In order to park a car in the parking lot with the single Jasmine tree, one had to squeeze one’s car through a narrow passageway which separated the adjacent building from our own. This was not ideal for most of the neighbours even with their German, Asian and French models, but for my father, with his 1988 Oldsmobile, it was impossible. His attempt to force the car through the narrow space between the two buildings is how the first side-view mirror was knocked off. My father continued to pay the obligatory parking fee for a spot which served only to remind him that his car was too big.

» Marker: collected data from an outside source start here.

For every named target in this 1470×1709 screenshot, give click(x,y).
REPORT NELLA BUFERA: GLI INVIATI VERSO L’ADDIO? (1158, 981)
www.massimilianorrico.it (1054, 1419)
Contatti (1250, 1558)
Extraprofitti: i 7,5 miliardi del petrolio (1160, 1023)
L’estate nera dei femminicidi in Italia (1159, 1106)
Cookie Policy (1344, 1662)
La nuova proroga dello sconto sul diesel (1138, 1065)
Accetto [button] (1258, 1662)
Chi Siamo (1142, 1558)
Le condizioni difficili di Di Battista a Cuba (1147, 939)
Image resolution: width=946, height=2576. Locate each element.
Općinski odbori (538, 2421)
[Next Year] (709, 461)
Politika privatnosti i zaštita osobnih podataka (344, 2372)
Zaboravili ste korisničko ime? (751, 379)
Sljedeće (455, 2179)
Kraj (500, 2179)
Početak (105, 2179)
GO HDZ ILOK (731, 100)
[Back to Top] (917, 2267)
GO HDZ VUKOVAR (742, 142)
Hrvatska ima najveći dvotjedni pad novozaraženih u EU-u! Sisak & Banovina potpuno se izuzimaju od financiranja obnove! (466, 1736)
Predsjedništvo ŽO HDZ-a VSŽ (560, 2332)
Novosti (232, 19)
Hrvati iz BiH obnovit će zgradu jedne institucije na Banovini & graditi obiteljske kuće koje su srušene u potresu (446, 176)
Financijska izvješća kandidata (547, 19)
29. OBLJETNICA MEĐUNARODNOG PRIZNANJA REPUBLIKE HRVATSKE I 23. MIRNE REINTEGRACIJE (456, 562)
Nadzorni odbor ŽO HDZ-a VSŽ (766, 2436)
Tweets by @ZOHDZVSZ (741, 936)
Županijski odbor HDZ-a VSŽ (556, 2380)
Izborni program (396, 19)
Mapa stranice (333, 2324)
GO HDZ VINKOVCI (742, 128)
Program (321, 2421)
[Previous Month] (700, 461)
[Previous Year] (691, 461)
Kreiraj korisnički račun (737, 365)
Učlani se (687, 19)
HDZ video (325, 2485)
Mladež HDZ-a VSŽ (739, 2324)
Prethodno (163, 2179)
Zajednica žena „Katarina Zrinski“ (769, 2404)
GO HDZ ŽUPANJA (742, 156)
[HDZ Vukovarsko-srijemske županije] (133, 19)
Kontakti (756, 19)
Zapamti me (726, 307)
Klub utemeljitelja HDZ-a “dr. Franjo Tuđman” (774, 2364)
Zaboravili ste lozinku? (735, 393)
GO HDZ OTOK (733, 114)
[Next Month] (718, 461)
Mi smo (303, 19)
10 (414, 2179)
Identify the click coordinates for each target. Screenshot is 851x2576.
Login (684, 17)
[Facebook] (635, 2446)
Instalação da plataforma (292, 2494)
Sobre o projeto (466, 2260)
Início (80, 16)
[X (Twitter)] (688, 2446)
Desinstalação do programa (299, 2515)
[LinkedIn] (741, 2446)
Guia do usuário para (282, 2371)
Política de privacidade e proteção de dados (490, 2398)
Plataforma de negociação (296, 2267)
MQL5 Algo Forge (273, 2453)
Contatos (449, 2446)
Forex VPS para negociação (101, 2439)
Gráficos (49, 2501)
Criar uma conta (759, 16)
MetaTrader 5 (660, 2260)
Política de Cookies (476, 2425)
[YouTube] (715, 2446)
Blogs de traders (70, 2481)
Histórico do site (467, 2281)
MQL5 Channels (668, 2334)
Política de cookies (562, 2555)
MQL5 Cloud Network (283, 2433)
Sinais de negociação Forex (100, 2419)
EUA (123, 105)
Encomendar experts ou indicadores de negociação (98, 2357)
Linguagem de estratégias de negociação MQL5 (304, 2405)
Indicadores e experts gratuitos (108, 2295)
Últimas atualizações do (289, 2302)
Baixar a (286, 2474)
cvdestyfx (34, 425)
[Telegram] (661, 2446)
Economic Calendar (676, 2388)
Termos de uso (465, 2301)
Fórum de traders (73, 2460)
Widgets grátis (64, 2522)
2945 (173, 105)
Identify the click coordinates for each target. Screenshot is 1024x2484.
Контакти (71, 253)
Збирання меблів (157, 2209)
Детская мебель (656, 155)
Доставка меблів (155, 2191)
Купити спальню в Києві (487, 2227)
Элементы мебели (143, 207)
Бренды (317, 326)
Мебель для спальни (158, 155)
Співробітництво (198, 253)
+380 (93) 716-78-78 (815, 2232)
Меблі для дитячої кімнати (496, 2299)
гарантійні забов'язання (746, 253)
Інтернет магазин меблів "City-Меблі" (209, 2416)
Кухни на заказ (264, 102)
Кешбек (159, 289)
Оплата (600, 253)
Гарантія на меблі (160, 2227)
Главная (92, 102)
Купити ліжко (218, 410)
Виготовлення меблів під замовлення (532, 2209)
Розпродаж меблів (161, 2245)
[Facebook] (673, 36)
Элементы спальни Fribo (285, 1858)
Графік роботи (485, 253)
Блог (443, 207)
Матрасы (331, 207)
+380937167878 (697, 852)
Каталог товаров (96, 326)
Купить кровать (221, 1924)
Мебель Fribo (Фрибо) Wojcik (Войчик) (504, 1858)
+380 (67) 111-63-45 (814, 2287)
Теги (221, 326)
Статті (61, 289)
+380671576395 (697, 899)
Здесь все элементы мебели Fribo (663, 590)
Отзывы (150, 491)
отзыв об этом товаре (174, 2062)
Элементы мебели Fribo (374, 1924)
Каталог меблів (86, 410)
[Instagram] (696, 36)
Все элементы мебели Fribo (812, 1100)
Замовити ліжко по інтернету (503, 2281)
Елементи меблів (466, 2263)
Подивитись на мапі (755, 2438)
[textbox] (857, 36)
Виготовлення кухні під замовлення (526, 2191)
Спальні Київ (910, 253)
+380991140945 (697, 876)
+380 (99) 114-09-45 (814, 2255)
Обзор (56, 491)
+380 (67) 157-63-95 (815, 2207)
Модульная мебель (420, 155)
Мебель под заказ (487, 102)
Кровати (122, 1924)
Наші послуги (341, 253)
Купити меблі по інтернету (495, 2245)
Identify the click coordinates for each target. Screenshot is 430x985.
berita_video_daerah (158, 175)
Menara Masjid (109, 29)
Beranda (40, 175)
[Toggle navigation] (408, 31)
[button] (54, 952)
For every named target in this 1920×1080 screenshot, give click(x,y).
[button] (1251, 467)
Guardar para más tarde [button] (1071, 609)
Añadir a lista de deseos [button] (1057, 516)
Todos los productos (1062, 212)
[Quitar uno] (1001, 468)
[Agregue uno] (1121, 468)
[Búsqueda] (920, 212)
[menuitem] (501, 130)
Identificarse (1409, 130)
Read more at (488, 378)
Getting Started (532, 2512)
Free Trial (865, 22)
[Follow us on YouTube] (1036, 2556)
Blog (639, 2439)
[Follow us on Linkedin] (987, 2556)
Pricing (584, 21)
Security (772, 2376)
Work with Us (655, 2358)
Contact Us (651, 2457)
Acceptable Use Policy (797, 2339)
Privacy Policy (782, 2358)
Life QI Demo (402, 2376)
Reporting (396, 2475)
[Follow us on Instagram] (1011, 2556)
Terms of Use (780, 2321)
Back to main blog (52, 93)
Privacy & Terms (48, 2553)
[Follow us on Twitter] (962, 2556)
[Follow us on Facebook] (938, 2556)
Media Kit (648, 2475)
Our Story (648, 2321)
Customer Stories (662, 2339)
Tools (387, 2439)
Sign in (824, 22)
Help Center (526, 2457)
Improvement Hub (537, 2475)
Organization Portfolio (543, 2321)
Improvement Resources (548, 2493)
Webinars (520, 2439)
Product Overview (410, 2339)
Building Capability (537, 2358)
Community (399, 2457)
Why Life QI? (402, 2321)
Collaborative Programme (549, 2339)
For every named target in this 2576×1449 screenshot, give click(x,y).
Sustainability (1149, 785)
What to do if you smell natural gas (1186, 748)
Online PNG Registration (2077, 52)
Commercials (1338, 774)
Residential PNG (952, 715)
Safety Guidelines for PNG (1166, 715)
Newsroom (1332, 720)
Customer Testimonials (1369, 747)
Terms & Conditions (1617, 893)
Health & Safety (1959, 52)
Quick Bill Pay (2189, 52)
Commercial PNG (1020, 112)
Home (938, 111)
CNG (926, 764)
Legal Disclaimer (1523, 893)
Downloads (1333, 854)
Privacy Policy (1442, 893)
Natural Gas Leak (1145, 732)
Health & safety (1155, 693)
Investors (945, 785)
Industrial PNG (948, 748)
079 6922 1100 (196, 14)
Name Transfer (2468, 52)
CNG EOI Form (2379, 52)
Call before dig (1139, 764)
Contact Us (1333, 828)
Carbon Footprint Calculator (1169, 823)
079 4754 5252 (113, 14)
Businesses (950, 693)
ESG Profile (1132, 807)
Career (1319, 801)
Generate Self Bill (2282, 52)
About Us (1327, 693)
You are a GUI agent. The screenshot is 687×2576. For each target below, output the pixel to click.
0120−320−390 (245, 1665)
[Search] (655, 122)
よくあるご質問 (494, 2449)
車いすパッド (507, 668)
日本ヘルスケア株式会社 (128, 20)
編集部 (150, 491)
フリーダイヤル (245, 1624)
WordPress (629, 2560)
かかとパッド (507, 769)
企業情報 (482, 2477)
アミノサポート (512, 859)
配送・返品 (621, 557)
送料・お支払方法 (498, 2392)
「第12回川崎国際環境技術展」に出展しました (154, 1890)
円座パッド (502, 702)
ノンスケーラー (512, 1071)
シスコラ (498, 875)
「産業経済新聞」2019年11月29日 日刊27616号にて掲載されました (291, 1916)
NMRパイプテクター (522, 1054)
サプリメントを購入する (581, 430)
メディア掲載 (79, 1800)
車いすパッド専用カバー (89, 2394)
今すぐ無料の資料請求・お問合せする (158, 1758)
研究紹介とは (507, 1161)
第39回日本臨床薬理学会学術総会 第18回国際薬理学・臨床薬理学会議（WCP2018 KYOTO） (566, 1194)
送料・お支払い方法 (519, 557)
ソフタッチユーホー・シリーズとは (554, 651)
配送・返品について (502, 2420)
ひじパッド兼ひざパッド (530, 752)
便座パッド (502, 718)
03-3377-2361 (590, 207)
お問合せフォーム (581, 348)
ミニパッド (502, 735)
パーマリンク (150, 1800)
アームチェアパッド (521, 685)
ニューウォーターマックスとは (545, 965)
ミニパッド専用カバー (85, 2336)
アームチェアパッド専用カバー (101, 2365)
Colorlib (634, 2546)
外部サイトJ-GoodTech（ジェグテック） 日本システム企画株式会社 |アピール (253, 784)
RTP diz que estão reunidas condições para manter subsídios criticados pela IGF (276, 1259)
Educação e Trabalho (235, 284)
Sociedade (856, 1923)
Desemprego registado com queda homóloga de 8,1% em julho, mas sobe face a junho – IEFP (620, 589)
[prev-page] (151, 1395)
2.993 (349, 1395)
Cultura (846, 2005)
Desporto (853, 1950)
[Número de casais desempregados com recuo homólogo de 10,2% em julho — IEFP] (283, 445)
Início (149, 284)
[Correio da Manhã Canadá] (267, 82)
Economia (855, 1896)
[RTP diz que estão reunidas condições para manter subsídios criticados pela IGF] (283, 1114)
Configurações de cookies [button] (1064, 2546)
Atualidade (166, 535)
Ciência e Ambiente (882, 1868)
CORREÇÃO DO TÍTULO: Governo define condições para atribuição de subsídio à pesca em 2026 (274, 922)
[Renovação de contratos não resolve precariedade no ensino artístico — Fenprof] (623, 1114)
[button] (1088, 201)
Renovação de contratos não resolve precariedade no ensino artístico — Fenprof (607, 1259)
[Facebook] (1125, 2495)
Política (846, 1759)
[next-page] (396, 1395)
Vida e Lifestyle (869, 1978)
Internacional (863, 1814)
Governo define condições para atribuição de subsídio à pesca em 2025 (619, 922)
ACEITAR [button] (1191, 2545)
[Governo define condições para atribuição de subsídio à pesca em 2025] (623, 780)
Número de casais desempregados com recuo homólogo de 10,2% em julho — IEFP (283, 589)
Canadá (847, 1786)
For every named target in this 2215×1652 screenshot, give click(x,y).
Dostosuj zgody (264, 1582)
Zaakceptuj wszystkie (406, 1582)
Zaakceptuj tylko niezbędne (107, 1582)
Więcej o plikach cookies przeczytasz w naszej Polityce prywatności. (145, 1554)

‘I’ll sell it,’ my father proclaimed, as we made the rest of our way to the house on foot, ‘I’ll charge them extra for the literary entertainment.’
‘It’s not about the car,’ my mother said.
‘He’s an old man, haneen, he’s not going to change for you or me or anybody.’
‘It’s not about him, either.’
‘I’m not moving to London to live off your sister’s charity,’ he said, slamming the steel gate to the building shut, ‘we’ve already been through this.’
‘Australia, then.’
‘God damn Australia,’ he shouted, ‘and the hour in which it was created.’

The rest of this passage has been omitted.